Abstract: Concerns of Family Caregivers during COVID-19: The Concerns of Caregivers and the Surprising Silver Linings (Society for Social Work and Research 26th Annual Conference - Social Work Science for Racial, Social, and Political Justice)

79P Concerns of Family Caregivers during COVID-19: The Concerns of Caregivers and the Surprising Silver Linings

Thursday, January 13, 2022
Marquis BR Salon 6, ML 2 (Marriott Marquis Washington, DC)
* noted as presenting author
Heejung Yun, MPP, Student, University of Minnesota-Twin Cities, St. Paul, MN
Elizabeth Lightfoot, PhD, Professor, University of Minnesota-, Saint PAUL, MN
Rajean P. Moone, PhD, Faculty Director, University of Minnesota-twin cities
Kenneth Turck, MSW, Student, University of Minnesota- twin cities, St. Paul, MN
Jacob Otis, BA, Student, University of Minnesota-twin cities, St. Paul, MN
Courtney Kutzler, MSW, MPH, Research Assistant, University of Minnesota-twin cities, St. Paul, MN
Kamal Suleiman, Student, University of Pennsylvania

The COVID-19 pandemic has had an enormous impact on older people and their families. While family caregivers provide the bulk of care for people over 65 and people with disabilities, much of the scholarly work has focused on the psychological and physical impacts of social isolation on older people. In this study, we focus on concerns and unexpected benefits of family caregivers during COVID-19. This study examined the following questions: (1) What are the greatest concerns of family caregivers during this pandemic? (2) What do family caregivers consider to be the benefits of caregiving for adults over age 65 or adults with disabilities during the COVID-19 pandemic?


We conducted semi-structured interviews with 52 family caregivers who cared for adults over age 65 or adults with disabilities during COVID-19 over a video platform. Participants could be caring for relatives living in their own home, in the caregiver’s home or in a long-term care facility. We asked questions regarding the types of care they had provided before and during COVID-19, with questions about social distancing regulations and other restrictions, as well as methods they have used to overcome caregiving challenges since March of 2020. Data was collected from May to September of 2020. We conducted a thematic inductive analysis of interview transcriptions, and used several methods to increase the trustworthiness of the study, including investigator triangulation, regular debriefing, and an audit trail.

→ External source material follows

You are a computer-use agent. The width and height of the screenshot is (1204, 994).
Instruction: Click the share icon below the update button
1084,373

We found six themes related to Concerns of Caregiving: social isolation of family member and caregiver, decline in mental health of family member, decline in physical & cognitive functioning of family members, keeping family members safe from COVID-19, lack of caregiving support, and caregiver stress. The main concern was the social isolation of their family members, and how it would lead to declines in mental health, as well as physical and cognitive functioning. We also found five main themes related to Benefits of Caregiving which included: enjoyed the slower pace, increased time together, deepened relationships, recognized the resilience of their family members, and caregiving innovations. Despite their worries, caregivers in our study were able to identify benefits of caring during this pandemic. They described how COVID-19 deepened relationships among family members, and had spurred the use of new technologies for caregiving.

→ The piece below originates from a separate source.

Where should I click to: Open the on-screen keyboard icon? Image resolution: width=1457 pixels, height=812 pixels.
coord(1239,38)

Conclusions and Implications

Overall, our study’s findings illuminated how COVID-19 increased family caregiving responsibilities with inadequate supports, leading to increased stress. This was acerbated with additional changes in caregivers’ lives. There are multiple social work practice implications of our findings for family caregiving both during and after the pandemic, particularly as family caregivers shift to a post-restriction phase of caregiving. Social work practitioners, and those investigating or designing caregiver supports now and in the future, can consider developing interventions to lessen the worries about social isolation causing physical and mental health declines, as well as developing policies that recognize the importance of caregiving. Likewise, as strengthening family relationships are a positive aspect of caring, future plans for supporting family caregivers can build on this perceived benefit.